He had contemplated having mother and son sacrificed on the altar of Marduk during the Akitu Festival climax. He would have to
wait and see if he would have the political pull with the population to be able to perform such a bold and daring move. Time would tell.

 

Semiramis stomped into the torture room looking for Mardon. She knew she would find him there. He spent too many hours in what he called his “playrooms,” a series of rooms for rapes, sorcery drugs, and torture. The torture rooms were specifically for experimenting with new means of extracting information or punishing insubordinate vassal rulers. The goal was to discover ways of keeping the victims alive as long as possible in order to inflict the most amount of pain humanly possible on another creature, for as long as possible before sending them off to Sheol.

The achievement of this goal required practice in order to perfect the techniques for maximum effect. But Mardon enjoyed torturing anyone, even without reason, so he had to find a source of disposable humans upon which to exercise his craft. The logical choice was slaves. He would tell them in a soothing tone that this would be their ultimate offering of service to the king and his kingdom before he subjected them to the most barbaric acts of cruelty.

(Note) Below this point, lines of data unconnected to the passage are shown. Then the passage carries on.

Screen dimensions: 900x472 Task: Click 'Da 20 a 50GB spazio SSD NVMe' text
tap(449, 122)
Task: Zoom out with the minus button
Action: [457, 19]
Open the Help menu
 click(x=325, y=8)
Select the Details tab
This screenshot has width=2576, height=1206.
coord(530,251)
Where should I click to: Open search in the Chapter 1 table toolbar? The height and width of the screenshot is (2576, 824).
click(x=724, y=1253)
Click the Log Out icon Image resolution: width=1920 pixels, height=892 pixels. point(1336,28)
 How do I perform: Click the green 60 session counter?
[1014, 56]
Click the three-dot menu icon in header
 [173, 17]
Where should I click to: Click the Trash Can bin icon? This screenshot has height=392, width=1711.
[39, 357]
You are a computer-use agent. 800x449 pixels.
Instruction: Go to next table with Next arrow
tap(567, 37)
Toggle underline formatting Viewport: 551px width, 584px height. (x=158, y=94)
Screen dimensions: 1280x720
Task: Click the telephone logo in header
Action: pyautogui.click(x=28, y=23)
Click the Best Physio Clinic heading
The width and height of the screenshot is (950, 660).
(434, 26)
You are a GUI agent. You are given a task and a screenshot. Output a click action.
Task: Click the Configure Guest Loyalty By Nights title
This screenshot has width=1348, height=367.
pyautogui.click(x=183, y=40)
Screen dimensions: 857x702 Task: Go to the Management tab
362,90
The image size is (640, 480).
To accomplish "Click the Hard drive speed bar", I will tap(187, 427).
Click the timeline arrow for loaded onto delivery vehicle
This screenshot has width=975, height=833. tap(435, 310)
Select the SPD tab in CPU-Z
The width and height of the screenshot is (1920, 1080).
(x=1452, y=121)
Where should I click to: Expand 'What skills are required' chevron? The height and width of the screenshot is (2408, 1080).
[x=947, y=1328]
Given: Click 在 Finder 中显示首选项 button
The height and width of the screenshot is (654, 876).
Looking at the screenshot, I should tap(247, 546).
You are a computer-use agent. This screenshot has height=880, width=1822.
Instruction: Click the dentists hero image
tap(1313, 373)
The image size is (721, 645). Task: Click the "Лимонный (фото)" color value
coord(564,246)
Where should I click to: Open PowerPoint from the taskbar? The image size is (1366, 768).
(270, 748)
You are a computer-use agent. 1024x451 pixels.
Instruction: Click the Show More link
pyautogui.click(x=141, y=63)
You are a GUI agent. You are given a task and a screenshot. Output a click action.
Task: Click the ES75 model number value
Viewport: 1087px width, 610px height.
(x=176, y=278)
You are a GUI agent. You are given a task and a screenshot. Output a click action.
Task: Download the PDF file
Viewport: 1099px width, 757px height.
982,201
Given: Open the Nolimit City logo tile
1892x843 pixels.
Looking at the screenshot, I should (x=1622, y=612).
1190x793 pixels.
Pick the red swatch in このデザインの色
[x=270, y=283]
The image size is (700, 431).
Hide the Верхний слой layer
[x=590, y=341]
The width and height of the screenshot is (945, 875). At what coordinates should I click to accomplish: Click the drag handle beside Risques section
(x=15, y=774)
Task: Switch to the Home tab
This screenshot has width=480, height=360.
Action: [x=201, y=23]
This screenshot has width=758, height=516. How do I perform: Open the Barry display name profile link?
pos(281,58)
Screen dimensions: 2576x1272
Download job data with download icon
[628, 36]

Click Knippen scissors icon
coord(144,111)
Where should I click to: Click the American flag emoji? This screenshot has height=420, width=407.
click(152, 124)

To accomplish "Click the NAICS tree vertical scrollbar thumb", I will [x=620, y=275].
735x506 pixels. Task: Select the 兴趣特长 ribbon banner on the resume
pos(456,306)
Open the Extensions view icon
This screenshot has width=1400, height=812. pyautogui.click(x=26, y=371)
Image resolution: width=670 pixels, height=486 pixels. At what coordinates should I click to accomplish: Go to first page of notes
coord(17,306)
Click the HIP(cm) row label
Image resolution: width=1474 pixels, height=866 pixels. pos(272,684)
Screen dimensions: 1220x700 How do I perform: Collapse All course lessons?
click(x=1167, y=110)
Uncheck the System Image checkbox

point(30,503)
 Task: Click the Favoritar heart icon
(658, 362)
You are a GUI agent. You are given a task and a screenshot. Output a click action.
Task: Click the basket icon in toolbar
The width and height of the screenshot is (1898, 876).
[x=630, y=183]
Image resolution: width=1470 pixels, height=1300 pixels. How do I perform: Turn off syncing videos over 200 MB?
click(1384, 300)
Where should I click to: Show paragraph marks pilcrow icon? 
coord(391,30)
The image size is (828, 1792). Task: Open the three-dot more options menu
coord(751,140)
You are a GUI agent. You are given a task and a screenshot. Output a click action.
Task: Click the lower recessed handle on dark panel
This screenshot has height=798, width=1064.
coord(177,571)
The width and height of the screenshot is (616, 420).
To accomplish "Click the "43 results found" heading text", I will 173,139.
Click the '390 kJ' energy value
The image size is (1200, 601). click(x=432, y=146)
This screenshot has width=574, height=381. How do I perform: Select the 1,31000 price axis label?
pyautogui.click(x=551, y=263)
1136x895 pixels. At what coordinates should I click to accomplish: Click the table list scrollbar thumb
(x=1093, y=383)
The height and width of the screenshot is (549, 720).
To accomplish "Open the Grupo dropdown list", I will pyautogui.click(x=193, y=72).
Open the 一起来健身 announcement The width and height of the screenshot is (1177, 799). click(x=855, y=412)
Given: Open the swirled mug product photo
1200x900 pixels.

Today found one of the rulers of a city, he could not remember which one now, that had been two days late in his delivery of harvest taxes to the king. Mardon put the vassal ruler “in the tub.”

“Sitting in the tub” as they called it, was a gruesome torture. The vassal was in a wooden tub covered over with only his head exposed. They would regularly feed him large amounts of gruel. But he was not allowed to leave the tub. Which means that he would be sitting in an increasing pool of his own excrement until his flesh rotted from the exposure. It would take weeks before the sufferer expired. The purpose of the cover was more than a form of restraint. It was to keep the stench from gagging the torturers and keeping them from their duties. Sometimes the process would be exacerbated
by covering the victim’s face and head with honey and milk to draw flies.

But today, Mardon was experimenting with his dismembering technique. He had pulled an unwitting male slave from the ranks of brick makers and brought him to his playroom to practice cutting off extremities. The goal was to maintain minimal blood loss and unconsciousness through the use of tourniquets and cauterizing. The current slave had already had his genitals, ears, lips, and nose removed. And Mardon was deciding whether he should gouge out the eyes first or cut out the tongue. It was a difficult decision. He had killed several prematurely by cutting out the tongue, choking them on their own blood.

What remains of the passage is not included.